The judge told Yates last June, when he requested that his payments be reduced, that if he couldn't make ends meet with his second family, he should get a second job, Mrs. Yates said.

Mrs. Yates said she and her husband were shocked at the suggestion that he get another job. He has not. She said she wants to help her husband, but he does not want her to work. Mrs. Yates said, "I don't owe her (the first wife) any money. What I would make I don't feel" should be used to support Yates' first family.

To get child support or alimony in Virginia a woman must file a petition in Juvenile and Domestic Relations Court.

When judges decide on amounts of child support and alimony they are following guidelines set forth in the Virginia code, according to Alexandria Circuit Court Judge Donald H. Kent.

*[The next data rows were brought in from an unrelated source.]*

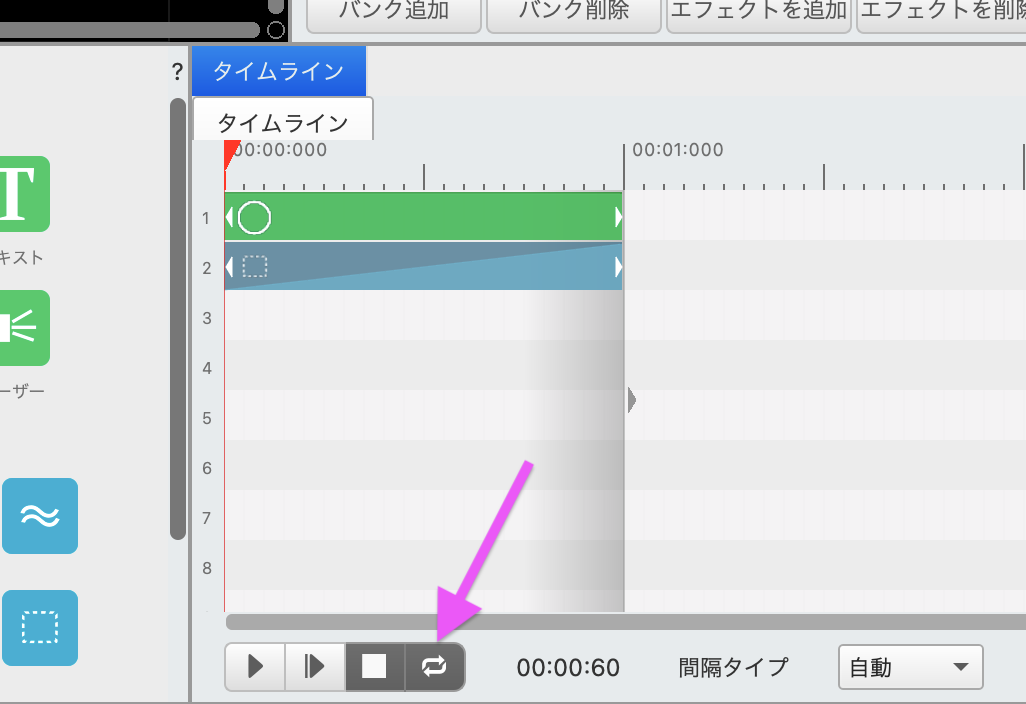The image size is (1026, 704).
Task: Expand the clip end arrow on track 1
Action: click(617, 218)
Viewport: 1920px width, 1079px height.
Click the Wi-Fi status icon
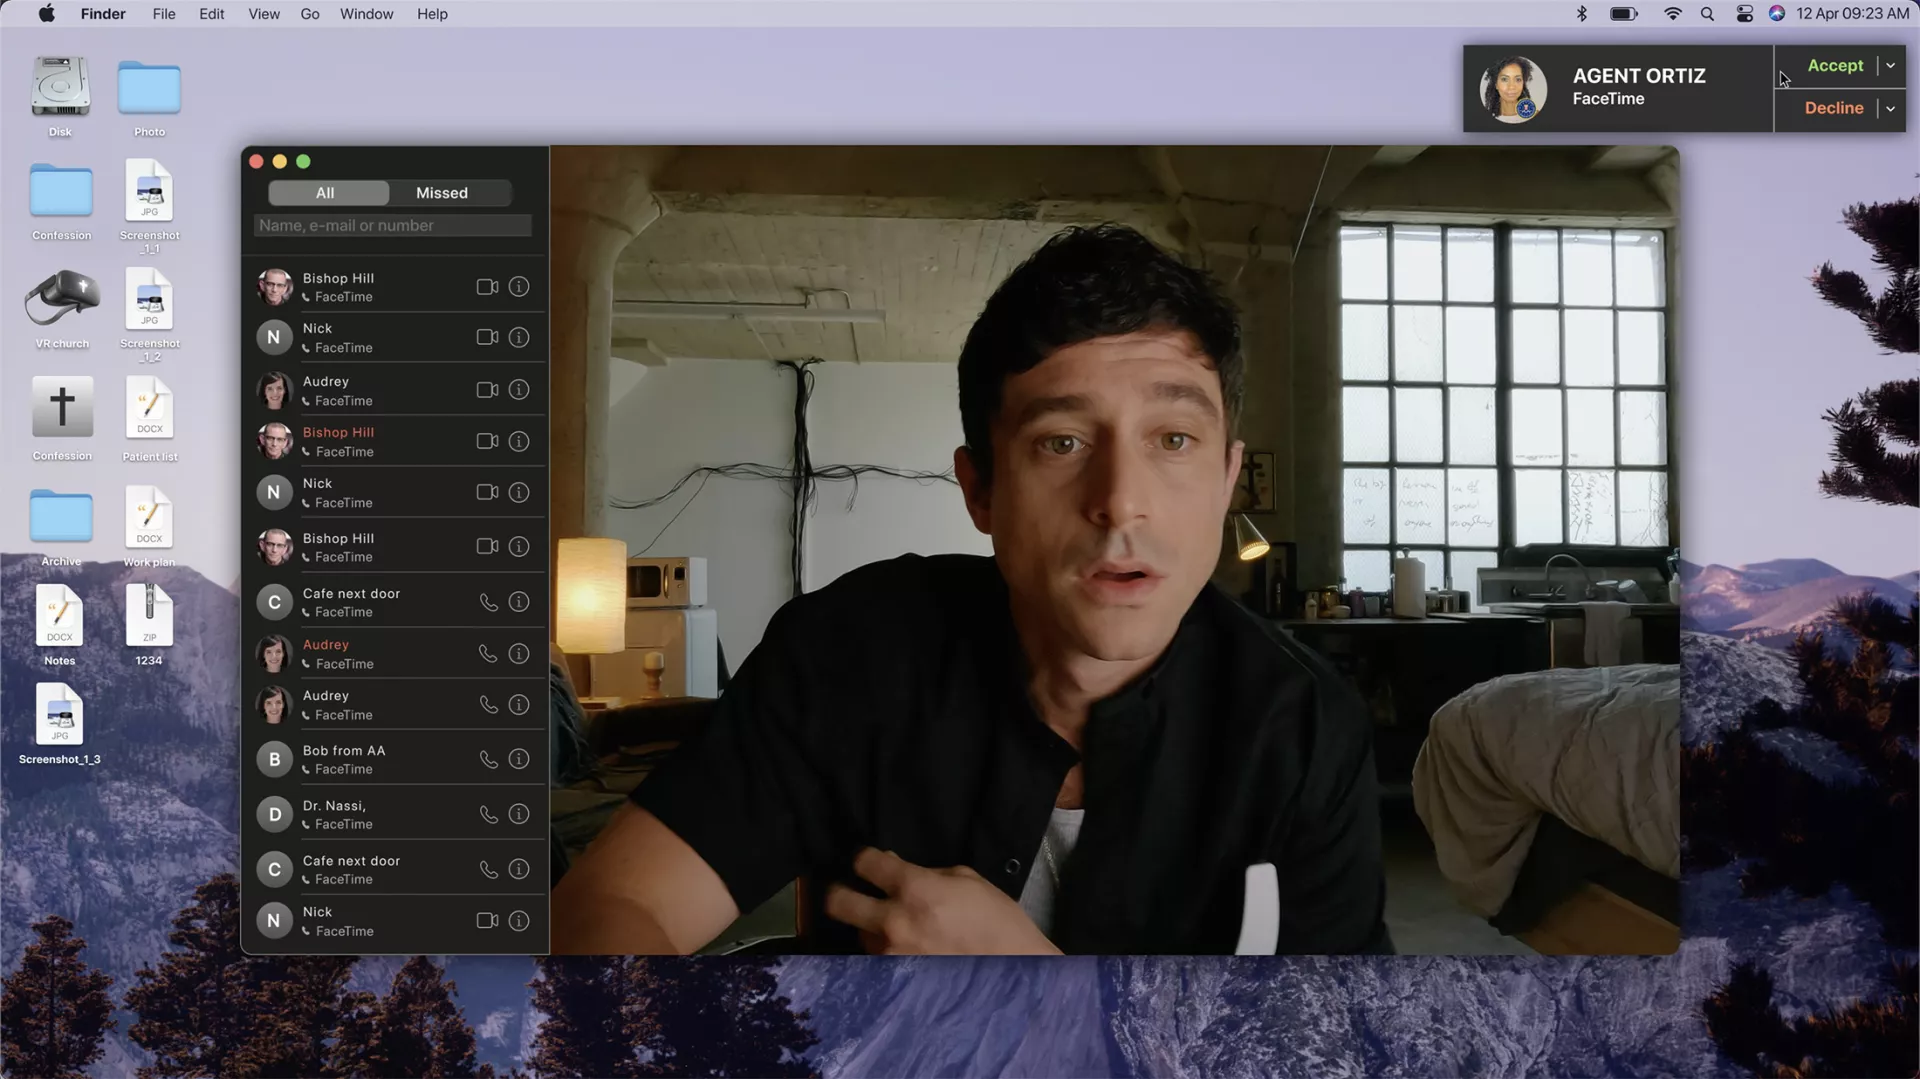(1672, 14)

A recent revision in Virginia's divorce law requires judges determining support settlements to consider the earning capacity, obligations, needs, financial resources, education and ability to secure education or training of both spouses. Also considered is the duration of the marriage, standard of living established during the marriage, the spouses' ages, physical and mental conditions and monetary and nonmonetary contributions.

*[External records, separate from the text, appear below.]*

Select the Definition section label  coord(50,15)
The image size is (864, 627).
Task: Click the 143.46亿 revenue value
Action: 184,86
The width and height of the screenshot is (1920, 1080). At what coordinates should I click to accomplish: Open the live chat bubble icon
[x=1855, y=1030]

In alimony decisions, "the court will not seek to find how light the burden may possibly be made, but what, under all the circumstances, will be fair and just allotment," the law states.

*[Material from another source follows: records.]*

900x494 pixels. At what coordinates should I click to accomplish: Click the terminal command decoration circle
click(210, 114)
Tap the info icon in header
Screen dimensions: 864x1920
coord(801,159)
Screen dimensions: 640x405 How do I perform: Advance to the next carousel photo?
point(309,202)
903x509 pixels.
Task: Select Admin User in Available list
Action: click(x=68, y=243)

The husband's capacity to earn is especially emphasized, not his current income.

Kent, who last May ordered a mother to make child support payments to a father who had custody of their three children, said there is no set rule to determining support payments.

"It depends on the circumstances of the case" Kent said. "Some people can afford it, others cannot. Each case must stand on its own merits.Each case is different."

But what irks second wives like Mrs. Yates is that divorce laws ignore the expenses of the second family, although she and her son are enlisted as dependents on federal income tax forms. The courts consider only the husband's expenses in computing support and alimony payments regardless of the needs of his wife or how many children he has.

"People come in all the time. They say I have two kids. They're going to starve if they have to pay $200 a month," said a Fairfax attorney who frequently handles divorce cases.

"They try to raise two families out of one income," the lawyer said. There's no way to do it, even in Fairfax County," which is one of the most affluent counties in the nation.

"If the wife says she wants $1,000, the father says he can afford $500, the judge says $700," the lawyer said. "Both sides leave unhappy."

The attorney said women's liberation, with its theories of equality for men and women, have fueled men's minds with thoughts that their first wives will share in the support of their children.

But it usually doesn't work that way.

"It doesn't make sense. We feel (the first wife) should be equally responsible," Mrs. Yates said. "We're just interested in seeing equal justice."